ACTIVITY:
Of all the lines in the entries below, give again exactly those starting at the line containing "Task: Click the red 30倍 bar" and ending at the line containing "This screenshot has width=1000, height=1000.", both ends included, and no others.

DATA EXTRACT:
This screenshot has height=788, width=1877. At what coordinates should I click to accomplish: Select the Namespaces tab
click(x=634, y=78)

---

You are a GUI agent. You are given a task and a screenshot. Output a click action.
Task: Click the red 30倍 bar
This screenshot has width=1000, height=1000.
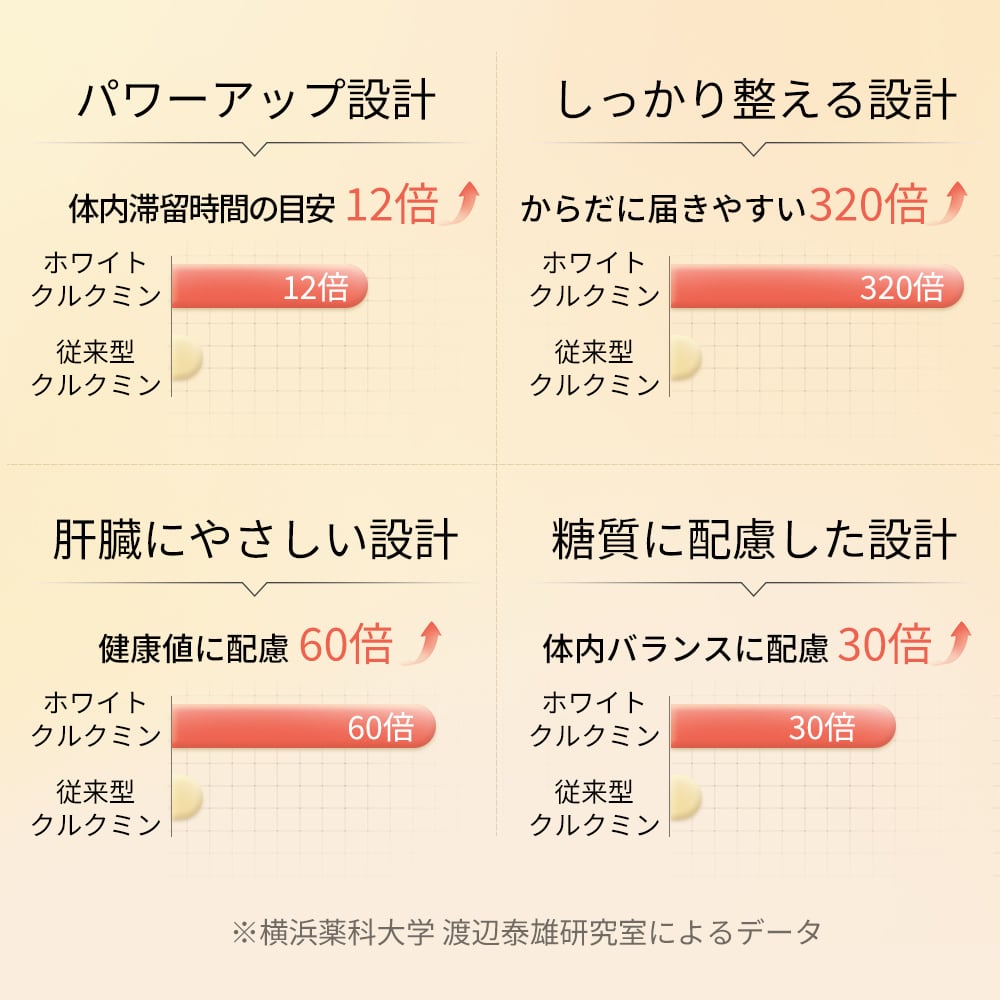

TASK ANSWER:
Task: Click the red 30倍 bar
This screenshot has width=1000, height=1000.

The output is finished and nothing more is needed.